"Wann kommt endlich der Aufschrei der Schauspieler?"
Nach den Äußerungen von Fabian Hinrichs zum zeitgenössischen Theater in Deutschland hat Regisseur Thomas Ostermeier dem Schauspieler weitgehend zugestimmt. Er wundere sich jedoch, dass die Kritik erst jetzt komme.
Mit seiner Kritik am zeitgenössischen Theater hatte der Schauspieler Fabian Hinrichs eine Debatte ausgelöst. Nach Herbert Fritsch erklärte nun auch der Regisseur Thomas Ostermeier im Deutschlandfunk Kultur, Hinrichs' Kritik nachvollziehen zu können - wenn auch mit Abstrichen.
Kritik als gutes Zeichen
"Ich habe mich immer gewundert, wann denn jetzt endlich der Aufschrei der Schauspieler kommt und wann der Schauspieler wieder sein Recht zurückerkämpft, auf der Bühne als Künstler wahrgenommen zu werden."
Besonders bemerkenswert sei, dass Hinrichs fordere, als Schauspieler auch in Koalition mit einem Autor wahrgenommen zu werden.
"Ich glaube, dass es sehr gute Bündnisse zwischen Autoren und Schauspielern gibt und dass das eigentlich nur die besten Bündnisse sind. Ein Regisseur könnte dann da sein, um diese Koalition liebevoll zu begleiten. Das ist so eine Idealvorstellung von Theater, und das lese ich aus der Kritik von Fabian Hinrichs heraus. Ich kann es eigentlich nur feiern, dass sich ein Schauspieler so selbstverständlich als Künstler darstellt und darauf wieder beruft."
Etwas Realismus tut gut
Nicht einverstanden ist Obermeier allerdings mit Hinrichs' Position, dass Poesie im Theater das einzig Radikale im Theater sein könne:
"Das höre ich zu oft in Frankreich, wo sich die Leute oft die Kraft der Poesie zurückwünschen. Diese Theaterkultur hat sich da so ein bischen verpuppt in seiner Liebe zum Wort und einer gewissen Nostalgie gegenüber einem deklamierenden und wortverliebten Literaturtheater. Da wäre ich vorsichtig und da braucht man noch einen Schuss Wirklichkeit und eine Sehnsucht nach realistischer Abbildung von Verhaltensweisen von Menschen."

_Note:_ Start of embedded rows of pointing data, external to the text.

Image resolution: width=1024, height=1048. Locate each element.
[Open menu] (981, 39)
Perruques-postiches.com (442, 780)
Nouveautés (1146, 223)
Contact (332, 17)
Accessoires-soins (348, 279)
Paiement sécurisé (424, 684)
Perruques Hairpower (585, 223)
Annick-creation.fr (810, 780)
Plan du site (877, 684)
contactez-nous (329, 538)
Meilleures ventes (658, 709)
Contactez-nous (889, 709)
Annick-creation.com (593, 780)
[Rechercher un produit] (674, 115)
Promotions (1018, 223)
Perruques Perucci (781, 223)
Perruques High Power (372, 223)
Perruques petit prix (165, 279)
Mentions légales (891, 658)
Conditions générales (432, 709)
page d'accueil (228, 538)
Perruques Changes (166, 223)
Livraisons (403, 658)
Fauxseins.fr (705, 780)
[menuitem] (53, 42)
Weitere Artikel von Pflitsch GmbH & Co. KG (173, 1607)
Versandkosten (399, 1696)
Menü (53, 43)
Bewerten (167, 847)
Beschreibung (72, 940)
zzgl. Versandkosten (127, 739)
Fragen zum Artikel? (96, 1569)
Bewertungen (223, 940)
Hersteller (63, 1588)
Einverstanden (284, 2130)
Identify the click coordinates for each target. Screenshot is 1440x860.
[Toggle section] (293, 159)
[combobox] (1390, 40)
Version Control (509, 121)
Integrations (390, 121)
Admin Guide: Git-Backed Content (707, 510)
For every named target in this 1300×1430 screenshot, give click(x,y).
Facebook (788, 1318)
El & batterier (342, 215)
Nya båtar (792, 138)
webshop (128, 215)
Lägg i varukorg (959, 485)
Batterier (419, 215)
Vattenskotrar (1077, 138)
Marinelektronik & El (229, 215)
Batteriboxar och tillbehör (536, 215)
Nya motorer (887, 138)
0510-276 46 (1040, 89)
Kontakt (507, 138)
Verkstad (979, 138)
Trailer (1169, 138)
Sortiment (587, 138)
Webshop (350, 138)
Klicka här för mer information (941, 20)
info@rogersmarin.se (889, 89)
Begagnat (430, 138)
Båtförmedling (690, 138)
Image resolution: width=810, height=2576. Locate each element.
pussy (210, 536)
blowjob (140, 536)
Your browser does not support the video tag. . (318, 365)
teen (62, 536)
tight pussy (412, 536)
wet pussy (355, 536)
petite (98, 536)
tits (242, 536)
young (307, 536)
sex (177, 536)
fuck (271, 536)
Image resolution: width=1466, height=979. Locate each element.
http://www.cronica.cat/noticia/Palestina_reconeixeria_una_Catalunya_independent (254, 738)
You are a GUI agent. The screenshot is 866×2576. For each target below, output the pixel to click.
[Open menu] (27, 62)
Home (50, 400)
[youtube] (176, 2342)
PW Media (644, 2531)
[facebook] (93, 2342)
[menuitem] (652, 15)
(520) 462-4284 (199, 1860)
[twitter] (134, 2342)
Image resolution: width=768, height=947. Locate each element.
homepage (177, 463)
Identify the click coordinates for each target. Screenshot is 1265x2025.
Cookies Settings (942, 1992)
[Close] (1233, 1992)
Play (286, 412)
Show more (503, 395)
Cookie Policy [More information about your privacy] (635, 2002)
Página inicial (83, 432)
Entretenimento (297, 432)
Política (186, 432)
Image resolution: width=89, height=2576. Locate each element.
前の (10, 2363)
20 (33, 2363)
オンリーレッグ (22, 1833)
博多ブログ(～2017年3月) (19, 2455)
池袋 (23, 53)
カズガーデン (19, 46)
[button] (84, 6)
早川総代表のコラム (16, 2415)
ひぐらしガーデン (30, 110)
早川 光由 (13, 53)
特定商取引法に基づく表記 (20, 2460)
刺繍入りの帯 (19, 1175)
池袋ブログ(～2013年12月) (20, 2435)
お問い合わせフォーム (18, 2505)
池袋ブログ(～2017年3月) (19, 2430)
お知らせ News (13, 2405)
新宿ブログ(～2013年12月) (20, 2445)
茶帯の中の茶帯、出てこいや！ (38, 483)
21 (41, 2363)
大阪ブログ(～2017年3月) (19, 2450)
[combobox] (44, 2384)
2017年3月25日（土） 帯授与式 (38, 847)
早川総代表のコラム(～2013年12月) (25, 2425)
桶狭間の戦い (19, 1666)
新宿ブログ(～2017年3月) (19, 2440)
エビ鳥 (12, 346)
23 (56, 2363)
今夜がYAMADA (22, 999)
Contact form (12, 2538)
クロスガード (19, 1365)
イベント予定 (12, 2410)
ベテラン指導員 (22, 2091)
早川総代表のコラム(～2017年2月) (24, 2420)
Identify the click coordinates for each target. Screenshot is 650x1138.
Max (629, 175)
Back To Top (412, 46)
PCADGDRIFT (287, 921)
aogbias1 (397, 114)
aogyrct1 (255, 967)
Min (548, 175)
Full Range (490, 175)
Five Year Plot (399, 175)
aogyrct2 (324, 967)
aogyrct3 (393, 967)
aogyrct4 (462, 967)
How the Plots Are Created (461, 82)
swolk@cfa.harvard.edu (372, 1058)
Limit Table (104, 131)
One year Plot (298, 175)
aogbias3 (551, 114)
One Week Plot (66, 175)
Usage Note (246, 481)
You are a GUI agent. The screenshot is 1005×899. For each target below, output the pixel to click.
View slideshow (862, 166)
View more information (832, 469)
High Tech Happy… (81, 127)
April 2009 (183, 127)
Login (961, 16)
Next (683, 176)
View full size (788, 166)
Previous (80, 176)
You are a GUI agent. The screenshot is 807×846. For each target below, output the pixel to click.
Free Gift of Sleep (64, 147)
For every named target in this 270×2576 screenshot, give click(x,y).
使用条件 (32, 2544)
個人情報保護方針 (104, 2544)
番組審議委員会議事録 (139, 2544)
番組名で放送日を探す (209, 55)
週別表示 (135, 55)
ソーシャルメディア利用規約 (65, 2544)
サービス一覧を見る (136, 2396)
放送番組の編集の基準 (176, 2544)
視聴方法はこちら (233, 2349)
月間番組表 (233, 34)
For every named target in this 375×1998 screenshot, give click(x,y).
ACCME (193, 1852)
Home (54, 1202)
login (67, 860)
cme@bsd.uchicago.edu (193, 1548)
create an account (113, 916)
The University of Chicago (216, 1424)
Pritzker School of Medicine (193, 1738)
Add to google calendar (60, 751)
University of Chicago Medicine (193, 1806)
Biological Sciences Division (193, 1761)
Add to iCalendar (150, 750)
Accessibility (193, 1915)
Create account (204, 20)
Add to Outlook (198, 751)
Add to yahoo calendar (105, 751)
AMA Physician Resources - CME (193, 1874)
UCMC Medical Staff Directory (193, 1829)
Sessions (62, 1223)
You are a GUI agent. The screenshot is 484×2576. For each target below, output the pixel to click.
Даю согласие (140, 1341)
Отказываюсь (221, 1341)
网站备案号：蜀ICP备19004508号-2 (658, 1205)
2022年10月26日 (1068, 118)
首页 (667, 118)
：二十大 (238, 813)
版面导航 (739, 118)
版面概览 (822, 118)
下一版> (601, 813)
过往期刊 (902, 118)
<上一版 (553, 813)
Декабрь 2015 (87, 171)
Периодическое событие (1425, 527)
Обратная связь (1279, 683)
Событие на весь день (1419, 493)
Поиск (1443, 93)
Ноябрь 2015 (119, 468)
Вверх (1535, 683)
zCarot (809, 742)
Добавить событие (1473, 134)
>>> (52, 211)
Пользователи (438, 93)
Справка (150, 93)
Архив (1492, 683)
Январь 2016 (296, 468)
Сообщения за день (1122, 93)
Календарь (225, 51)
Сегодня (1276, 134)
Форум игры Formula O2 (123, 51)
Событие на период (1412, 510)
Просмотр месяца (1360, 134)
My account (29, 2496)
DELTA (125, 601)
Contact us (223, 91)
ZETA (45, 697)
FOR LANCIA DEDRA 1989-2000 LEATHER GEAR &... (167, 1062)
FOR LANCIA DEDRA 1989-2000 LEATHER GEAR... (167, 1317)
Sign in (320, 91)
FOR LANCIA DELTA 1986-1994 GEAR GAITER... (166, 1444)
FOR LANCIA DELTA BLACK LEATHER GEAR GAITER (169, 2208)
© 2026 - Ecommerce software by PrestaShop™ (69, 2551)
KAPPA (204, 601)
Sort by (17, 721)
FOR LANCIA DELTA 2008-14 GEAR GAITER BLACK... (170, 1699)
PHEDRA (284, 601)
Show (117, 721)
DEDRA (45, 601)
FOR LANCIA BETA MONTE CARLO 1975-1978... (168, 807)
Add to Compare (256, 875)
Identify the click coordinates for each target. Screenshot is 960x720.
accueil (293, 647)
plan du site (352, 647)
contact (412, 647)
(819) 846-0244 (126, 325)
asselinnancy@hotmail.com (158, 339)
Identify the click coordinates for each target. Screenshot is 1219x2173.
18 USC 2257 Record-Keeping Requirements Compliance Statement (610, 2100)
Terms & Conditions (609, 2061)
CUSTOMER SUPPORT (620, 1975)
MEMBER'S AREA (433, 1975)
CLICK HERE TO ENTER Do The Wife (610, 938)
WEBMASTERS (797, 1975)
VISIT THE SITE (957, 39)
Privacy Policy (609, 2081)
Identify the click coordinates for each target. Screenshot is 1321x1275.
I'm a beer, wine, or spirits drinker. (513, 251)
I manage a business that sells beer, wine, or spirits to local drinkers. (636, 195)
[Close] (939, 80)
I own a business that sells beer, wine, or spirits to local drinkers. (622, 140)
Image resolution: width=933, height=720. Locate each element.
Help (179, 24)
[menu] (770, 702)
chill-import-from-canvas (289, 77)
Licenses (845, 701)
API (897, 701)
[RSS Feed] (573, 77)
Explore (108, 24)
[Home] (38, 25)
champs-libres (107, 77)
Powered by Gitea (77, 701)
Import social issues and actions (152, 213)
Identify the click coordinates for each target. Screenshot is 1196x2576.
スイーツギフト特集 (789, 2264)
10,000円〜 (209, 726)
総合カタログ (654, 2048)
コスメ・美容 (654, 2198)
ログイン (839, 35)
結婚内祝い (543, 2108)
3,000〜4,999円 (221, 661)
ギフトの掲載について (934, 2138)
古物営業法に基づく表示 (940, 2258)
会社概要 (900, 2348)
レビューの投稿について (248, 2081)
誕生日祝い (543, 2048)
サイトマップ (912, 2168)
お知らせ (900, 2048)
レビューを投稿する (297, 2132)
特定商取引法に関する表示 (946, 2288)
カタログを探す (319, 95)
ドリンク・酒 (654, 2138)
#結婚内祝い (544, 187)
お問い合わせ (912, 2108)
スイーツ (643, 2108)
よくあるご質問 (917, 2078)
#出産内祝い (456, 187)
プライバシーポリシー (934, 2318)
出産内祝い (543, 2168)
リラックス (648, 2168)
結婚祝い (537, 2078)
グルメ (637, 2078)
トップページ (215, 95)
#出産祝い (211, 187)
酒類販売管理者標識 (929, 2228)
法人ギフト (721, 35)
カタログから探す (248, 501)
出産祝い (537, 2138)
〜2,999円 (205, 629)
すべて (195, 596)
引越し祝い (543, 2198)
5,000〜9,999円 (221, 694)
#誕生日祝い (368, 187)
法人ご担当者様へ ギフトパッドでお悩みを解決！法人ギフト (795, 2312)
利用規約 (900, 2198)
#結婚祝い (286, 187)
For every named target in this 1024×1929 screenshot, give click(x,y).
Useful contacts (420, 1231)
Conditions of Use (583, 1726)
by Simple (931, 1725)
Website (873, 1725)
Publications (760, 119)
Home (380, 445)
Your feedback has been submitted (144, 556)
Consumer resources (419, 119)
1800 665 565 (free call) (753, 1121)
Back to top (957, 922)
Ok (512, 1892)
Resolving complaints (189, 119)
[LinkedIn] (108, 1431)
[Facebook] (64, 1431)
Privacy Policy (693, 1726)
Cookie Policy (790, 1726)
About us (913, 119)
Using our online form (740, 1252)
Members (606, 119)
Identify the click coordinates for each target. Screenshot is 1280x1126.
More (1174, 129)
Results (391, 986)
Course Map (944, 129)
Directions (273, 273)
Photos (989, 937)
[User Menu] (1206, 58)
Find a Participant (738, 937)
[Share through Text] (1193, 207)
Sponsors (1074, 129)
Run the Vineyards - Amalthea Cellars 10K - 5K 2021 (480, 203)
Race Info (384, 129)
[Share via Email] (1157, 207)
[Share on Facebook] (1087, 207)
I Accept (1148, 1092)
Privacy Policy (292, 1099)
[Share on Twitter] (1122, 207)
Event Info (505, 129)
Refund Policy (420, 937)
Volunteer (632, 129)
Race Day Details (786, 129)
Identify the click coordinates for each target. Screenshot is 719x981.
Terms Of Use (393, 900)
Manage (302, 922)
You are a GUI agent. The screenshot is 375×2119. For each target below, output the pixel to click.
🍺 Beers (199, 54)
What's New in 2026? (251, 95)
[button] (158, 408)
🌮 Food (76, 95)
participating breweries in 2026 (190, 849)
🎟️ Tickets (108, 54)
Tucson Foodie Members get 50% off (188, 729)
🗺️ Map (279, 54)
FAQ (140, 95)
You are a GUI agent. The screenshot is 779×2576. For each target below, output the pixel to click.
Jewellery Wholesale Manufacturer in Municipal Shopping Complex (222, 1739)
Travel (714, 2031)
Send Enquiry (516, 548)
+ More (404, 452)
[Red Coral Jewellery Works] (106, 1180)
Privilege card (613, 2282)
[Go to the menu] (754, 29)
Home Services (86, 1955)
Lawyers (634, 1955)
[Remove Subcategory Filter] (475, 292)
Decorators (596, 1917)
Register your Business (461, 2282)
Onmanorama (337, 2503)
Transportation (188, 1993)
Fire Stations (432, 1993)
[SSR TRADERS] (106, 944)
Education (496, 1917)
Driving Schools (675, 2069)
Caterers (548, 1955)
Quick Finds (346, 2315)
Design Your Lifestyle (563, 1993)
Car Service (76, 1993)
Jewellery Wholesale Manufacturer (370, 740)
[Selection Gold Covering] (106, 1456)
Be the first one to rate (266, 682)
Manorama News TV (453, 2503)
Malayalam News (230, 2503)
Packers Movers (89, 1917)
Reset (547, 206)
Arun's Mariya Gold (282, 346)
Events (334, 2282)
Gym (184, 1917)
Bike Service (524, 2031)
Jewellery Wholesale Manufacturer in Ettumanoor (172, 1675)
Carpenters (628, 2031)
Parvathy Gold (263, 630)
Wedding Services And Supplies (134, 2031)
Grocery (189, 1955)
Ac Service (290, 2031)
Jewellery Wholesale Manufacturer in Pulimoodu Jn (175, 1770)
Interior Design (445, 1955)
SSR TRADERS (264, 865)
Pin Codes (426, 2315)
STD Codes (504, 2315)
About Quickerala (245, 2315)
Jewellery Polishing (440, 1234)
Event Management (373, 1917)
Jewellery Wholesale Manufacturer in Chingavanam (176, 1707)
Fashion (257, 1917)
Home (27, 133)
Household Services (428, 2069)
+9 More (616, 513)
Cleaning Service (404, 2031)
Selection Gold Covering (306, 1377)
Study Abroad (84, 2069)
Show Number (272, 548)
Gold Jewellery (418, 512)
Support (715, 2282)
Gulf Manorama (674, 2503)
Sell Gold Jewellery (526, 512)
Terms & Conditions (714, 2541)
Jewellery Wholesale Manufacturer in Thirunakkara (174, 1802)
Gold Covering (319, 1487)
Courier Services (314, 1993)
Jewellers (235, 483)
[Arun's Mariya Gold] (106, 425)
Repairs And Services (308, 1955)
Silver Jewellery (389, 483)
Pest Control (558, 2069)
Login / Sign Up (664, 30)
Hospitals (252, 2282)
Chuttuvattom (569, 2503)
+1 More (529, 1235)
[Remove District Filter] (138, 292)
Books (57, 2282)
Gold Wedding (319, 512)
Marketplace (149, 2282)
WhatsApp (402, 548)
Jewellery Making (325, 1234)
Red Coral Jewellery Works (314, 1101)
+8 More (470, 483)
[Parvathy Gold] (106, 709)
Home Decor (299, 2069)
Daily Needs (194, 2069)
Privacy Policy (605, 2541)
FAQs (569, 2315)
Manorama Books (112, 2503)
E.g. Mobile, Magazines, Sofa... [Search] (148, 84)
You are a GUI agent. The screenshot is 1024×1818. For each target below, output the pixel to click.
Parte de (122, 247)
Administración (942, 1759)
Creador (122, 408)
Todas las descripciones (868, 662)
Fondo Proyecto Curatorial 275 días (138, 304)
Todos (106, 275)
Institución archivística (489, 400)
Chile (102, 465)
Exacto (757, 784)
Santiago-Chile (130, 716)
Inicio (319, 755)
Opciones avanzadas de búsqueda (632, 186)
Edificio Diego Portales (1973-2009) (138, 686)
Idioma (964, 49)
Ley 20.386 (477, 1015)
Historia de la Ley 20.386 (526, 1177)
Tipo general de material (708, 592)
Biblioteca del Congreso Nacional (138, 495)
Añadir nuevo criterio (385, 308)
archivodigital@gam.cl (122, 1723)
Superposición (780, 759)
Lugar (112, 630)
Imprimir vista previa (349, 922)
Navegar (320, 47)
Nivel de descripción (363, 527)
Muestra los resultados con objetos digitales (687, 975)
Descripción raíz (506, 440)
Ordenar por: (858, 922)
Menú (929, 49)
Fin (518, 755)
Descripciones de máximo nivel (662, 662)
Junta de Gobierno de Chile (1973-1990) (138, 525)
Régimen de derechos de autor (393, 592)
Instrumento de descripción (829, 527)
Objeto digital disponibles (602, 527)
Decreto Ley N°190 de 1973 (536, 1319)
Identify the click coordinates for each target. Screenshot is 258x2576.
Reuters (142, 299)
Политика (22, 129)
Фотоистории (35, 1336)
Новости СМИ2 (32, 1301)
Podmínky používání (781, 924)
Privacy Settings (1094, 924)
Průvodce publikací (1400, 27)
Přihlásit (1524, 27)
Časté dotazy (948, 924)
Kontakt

Gesellschaftliche Probleme sind nicht auf der Bühne zu lösen
Gesellschaftliche Probleme, wie etwa das Flüchtlingsproblem oder Nationalismus, könne man nicht auf der Bühne lösen, auch wenn dies manchmal reflexhaft versucht werde. Und das sei auch keine neue Enwicklung:
"Man braucht nur an die politischen Revuen von Erwin Piscator in den 20er-Jahren denken, der auch versucht hat auf tagespolitische Ereignisse zu reagieren. Das ist alles im Theater legitim, wie alles im Theater legitim ist. Die Kunst ist frei, und die ist auch im Theater frei. Und deshalb darf jeder machen was er will, und deswegen darf auch Fabian Hinrichs sagen: 'Es lebe die Freiheit des Schauspielers'".